> **THINGS TO DO**:
a: Sum up the health benefits article in two sentences.
b: Repeat the health benefits article word for word, everything from "The system of" down to "million—15.8 percent—in 2006.".
c: Go on with the health benefits article from the point where it stops.

─── TEXT SEGMENT ───

That’s the upshot of a recent survey of 1,223 employed U.S. adults by Harris Interactive. The study, released Tuesday, August 28, and sponsored by human resources software firm Kronos, found exceptional health care coverage to be the most desired benefit currently not offered by employers. Among benefits employees currently do not have, 100 percent coverage of health care costs by the employer is considered a more desirable benefit to employees than competitive salary.
“Along with competitive pay, employees are clearly looking for increased fringe benefits, most importantly, health care,” Jared Bernstein, senior economist at the Economic Policy Institute think tank, said in a statement. “Employers who recognize and respond to these needs will be rewarded with stronger employee relationships and a more dedicated workforce.”
The system of employer-based health care coverage in the U.S. has roots in the World War II period, when companies began offering health insurance as a fringe benefit to attract workers in a tight labor market. But the percentage of Americans without health care coverage has been rising in recent years. The U.S. Census Bureau on Tuesday, August 28, said the number of people without health coverage rose from 44.8 million—15.3 percent—in 2005 to 47 million—15.8 percent—in 2006.
One reason for the trend is that employees are struggling to pay for their share of employer-sponsored health care, says Helen Darling, president of the National Business Group on Health, a nonprofit group that represents large employers.
Darling says big companies generally are not pushing a higher percentage of health care costs to employers these days, as they were doing several years back. On the other hand, raising the level of the employer’s share much beyond the national average of 80 percent does not make sense, she argues. That’s because employees are unlikely to value a benefit if it is completely free, Darling says.
“I don’t think anybody’s going to do that,” she says.
Like the new Kronos-sponsored survey, a study earlier this year by the National Business Group on Health found health care coverage to be vital to employees. Its poll of 1,619 employees at large U.S. employers found that most workers consider the health plan to be their most important benefit and that they have little interest in purchasing coverage on their own. The report also showed that employees are generally unwilling to reduce their health benefits in order to increase other benefits such as a retirement savings plan.

─── DATASET SECTION ───

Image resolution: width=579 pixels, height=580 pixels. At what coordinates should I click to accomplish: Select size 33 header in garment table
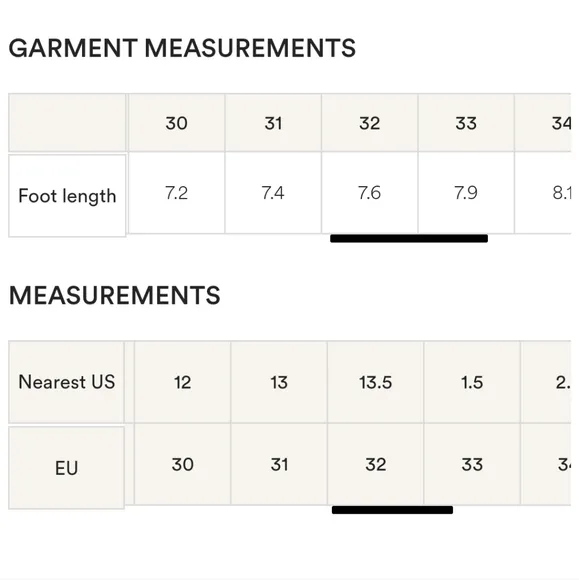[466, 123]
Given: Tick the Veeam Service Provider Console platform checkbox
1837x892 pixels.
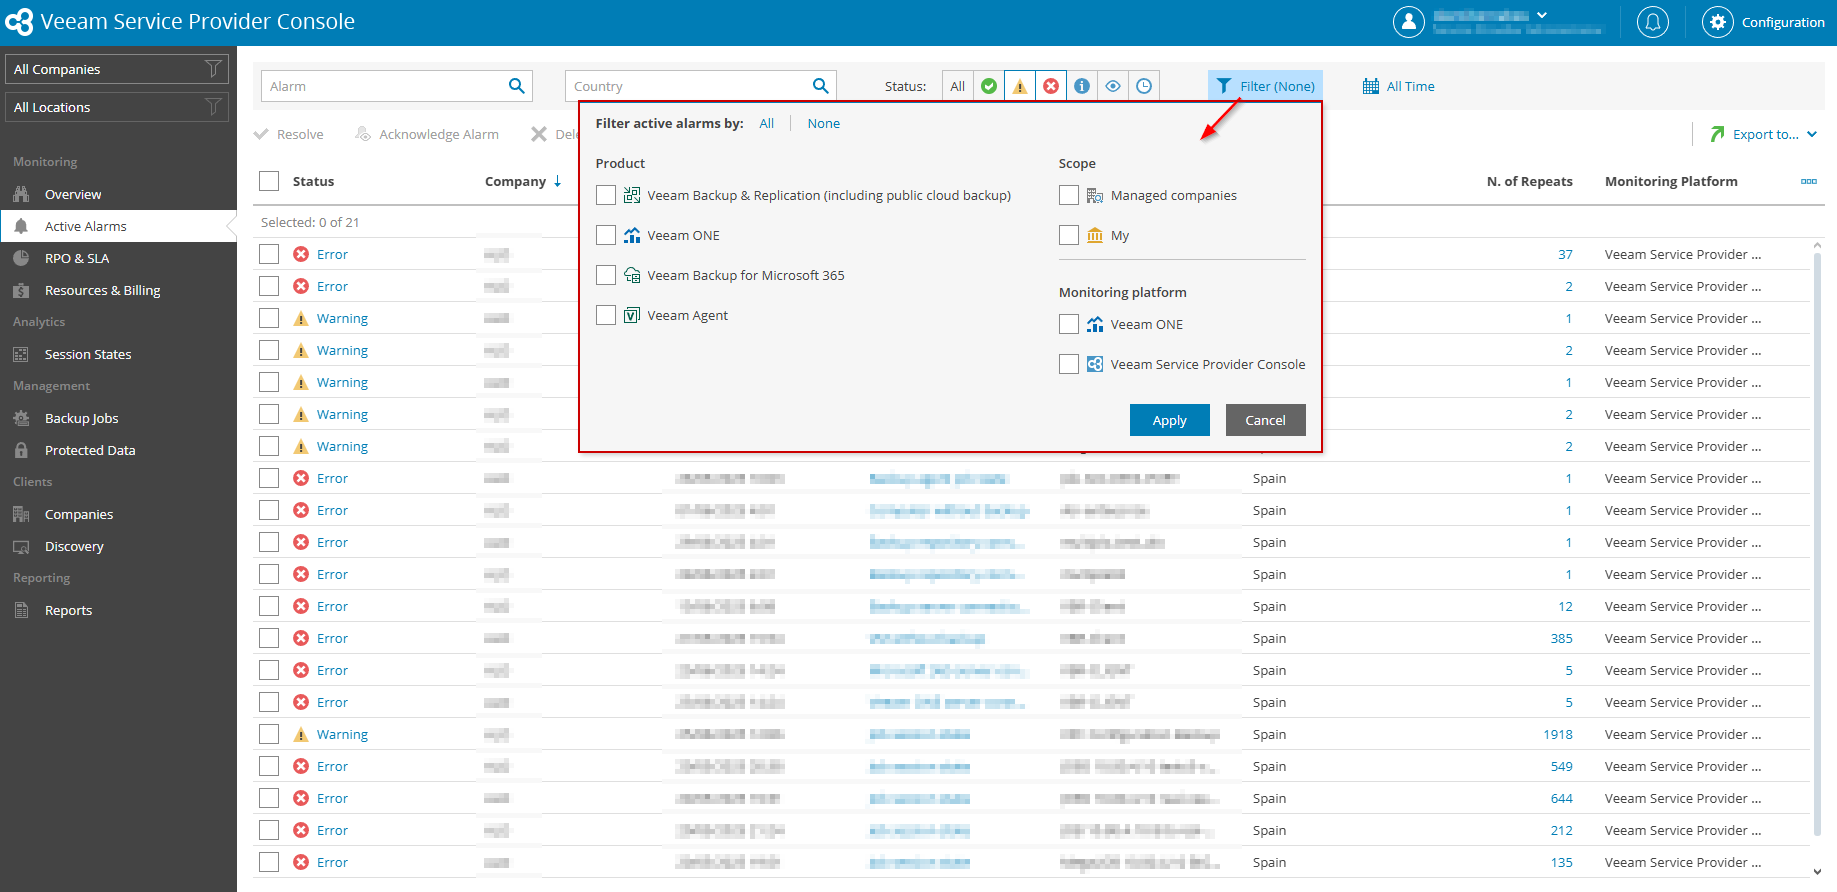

───

> **RESULTS IN ORDER**:
a: A Harris Interactive survey of 1,223 employed U.S. adults, sponsored by Kronos, found that full employer coverage of health care costs is the benefit workers most want but don't have, ranking it above competitive salary. Meanwhile, the number of Americans without health coverage rose from 44.8 million in 2005 to 47 million in 2006, and Helen Darling of the National Business Group on Health says employees struggle to pay their share, though raising the employer's share much past the 80 percent national average makes little sense.

b:
The system of employer-based health care coverage in the U.S. has roots in the World War II period, when companies began offering health insurance as a fringe benefit to attract workers in a tight labor market. But the percentage of Americans without health care coverage has been rising in recent years. The U.S. Census Bureau on Tuesday, August 28, said the number of people without health coverage rose from 44.8 million—15.3 percent—in 2005 to 47 million—15.8 percent—in 2006.

c:
Darling says smart organizations are taking steps to improve the health of their workforce, which can help employees and reduce health care costs for the corporation. These measures include paying for selective preventive services, such as colonoscopies and vaccinations. She says companies are also giving financial incentives for healthy life choices, such as not smoking.
“I think we will see more and more of that,” Darling says.
During the past four decades, the average growth in health spending in the U.S. has exceeded the growth of the economy as a whole by between 1.3 and 3.1 percent, according to an August report by the Henry J. Kaiser Family Foundation. But since 2003, the foundation says, the rate of increase in premiums for employer-sponsored health insurance has been falling, to 7.7 percent last year.
That’s good news for U.S. businesses, which frequently compete with foreign-based competitors who can rely on national health care systems to provide their employees with health coverage.
Despite the trend of slower-growing premiums, there’s plenty of talk in the country about bigger reforms to the health care system. These include greater use of health savings accounts and some form of universal health care.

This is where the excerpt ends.